Today we take note of the Punjab Infrastructure Development Board's approval of an urban PRT for the city of Amritsar, India.
Let's see what Ken Avidor the Minnesota anti-PRT propagandist has said about Amritsar. Please welcome back Mr. Side By Side Comparison:
Avidor sez: | Meh: |
---|---|
With only "revenue service trials" at Heathrow completed, ULTra has teamed up with Fairwood India to propose building an ambitious PRT
system in Amritsar, India.
"The Personal Rapid Transport (PRT) – developed by our ULTra PRT, UK – is a revolutionary new transportation system, which has been operationalized in London (Heathrow airport) after 20 years of development."
"Operationalized"? |
Yes, Ken, "operationalized." It's a word, the past participle of operationalize, meaning to make operational. I know what this is! This is like that one time, when your only comment about the M.I.S.T.E.R. PRT was "Polish PRT?" -- isn't it, Ken? They speak English in India, Ken, English is one of India's two official languages. You might have heard of a little thing called the Raj? |
The map for the Amritsar PRT is here. There is no indication that the citizens of Amritsar had any input in creating the route and the proposed destinations on the map. There has already been criticism that the PRT project "would harm historic Walled City of Amritsar and would hamper tourism in the city. | He's pulling it out of his butt. He has no idea what public input had occurred or was planned, or what Indian law requires. We can pretty much count on it being different from how we do it in America since, you know, it's a different country. Actually, the whole purpose of the PRT project is to serve some of the 100,000 religious pilgrims a week who visit (some might say tour) the city's world-famous Golden Temple. How could a low-profile transit system possibly get in the way of that? |
One reason that PRT never goes anywhere is the PRT guys never engage the public in any meaningful way.
Dec. 4, 2010
|
It's not the job of "the PRT guys" to engage the public, "the PRT guys" don't make the decisions. Officials of the various state and city jurisdictions are the ones who lead the process, they are answerable to their citizens. I'm going to assume whatever public input regulations they have were followed, since India is the world's most biggest democracy. |
We know what kind of public engagement Ken likes. He likes it when the citizens are angry about PRT, because that's the output of his international Luddite propaganda campaign, waged in website comment forums and in the op-ed pieces he has gotten published from time to time.

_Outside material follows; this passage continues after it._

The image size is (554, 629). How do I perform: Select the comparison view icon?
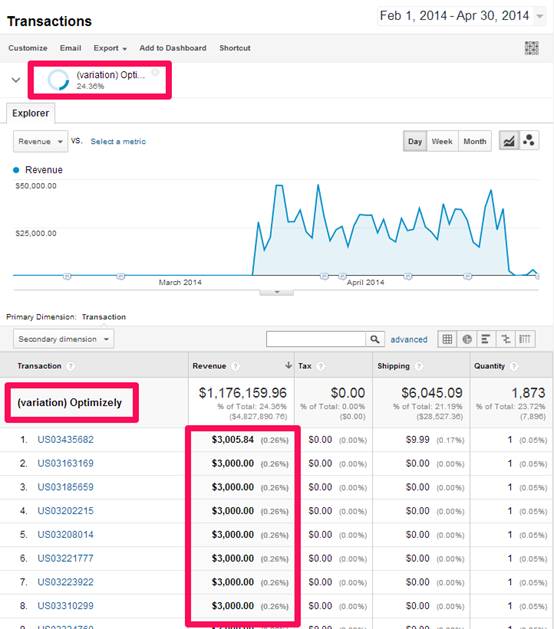[x=505, y=339]
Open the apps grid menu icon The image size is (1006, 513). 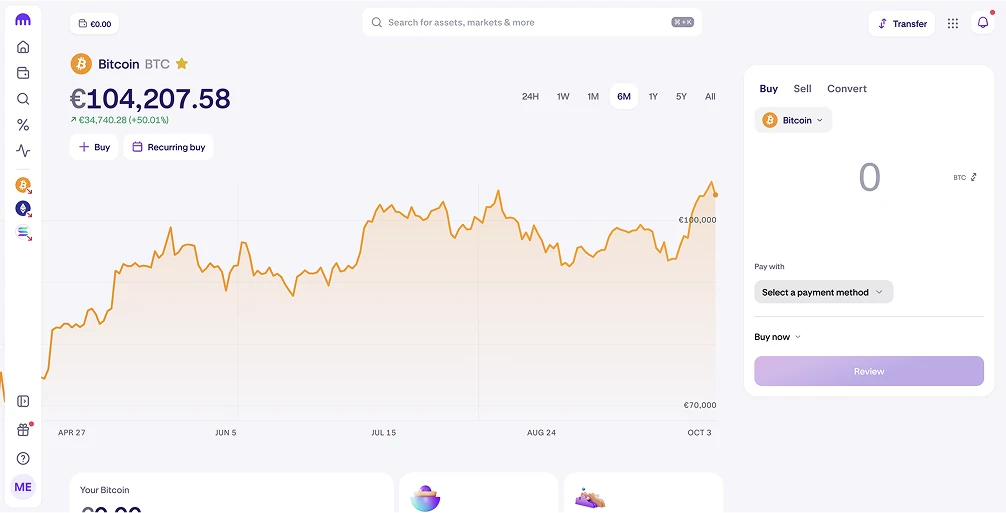tap(952, 23)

Ken loves when citizens get angry about PRT, and I'm sure he's helped stir it up. When the District government of Daventry, England was planning PRT, Ken gleefully posted and reposted the public's negative, "pod off" reaction to the project (See? Governments do engage the public about PRT). When I was doing background research on the Daventry planning process, I communicated with a District official who said they had received anti-PRT cartoons. Gee, I wonder who sent those.
An angry populace is also no doubt what Ken was hoping for when he was agitating against the PRT initiative by the municipal government of Winona, Minnesota. A centerpiece of his campaign involved drawing attention to local Teabagger opposition to PRT, in the form of Teabag city council candidate Joshua Chasco. Nobody disrupts a town hall meeting like Teabaggers.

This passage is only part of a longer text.